* _EXERCISE OBJECTIVE_: Switch "image size" to "frame size" in the rows from the line with "The image size is (873, 491)." up to and including the line with "pyautogui.click(x=568, y=305)". Return only those lines, with nothing else changed.

* _GIVEN DATA_:
— Start —

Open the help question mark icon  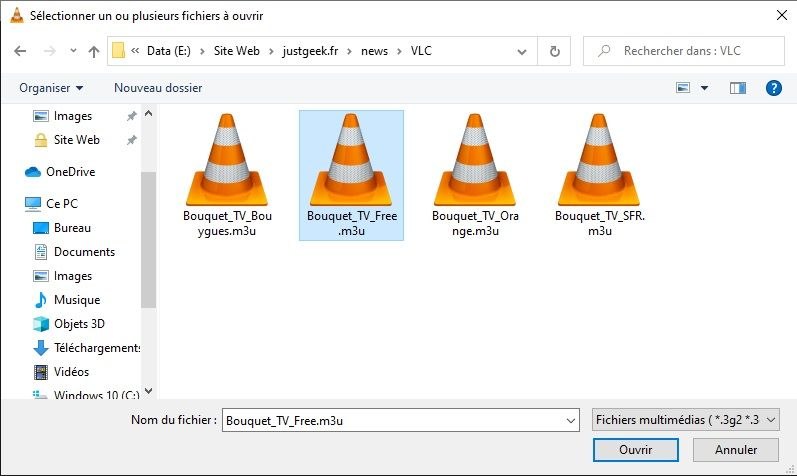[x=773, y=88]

— End —
— Start —

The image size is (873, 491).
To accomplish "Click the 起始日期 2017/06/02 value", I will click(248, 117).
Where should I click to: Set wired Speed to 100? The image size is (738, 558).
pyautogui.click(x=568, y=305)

— End —

* _RESPONSE TO THE EXERCISE_:
The frame size is (873, 491).
To accomplish "Click the 起始日期 2017/06/02 value", I will click(248, 117).
Where should I click to: Set wired Speed to 100? The frame size is (738, 558).
pyautogui.click(x=568, y=305)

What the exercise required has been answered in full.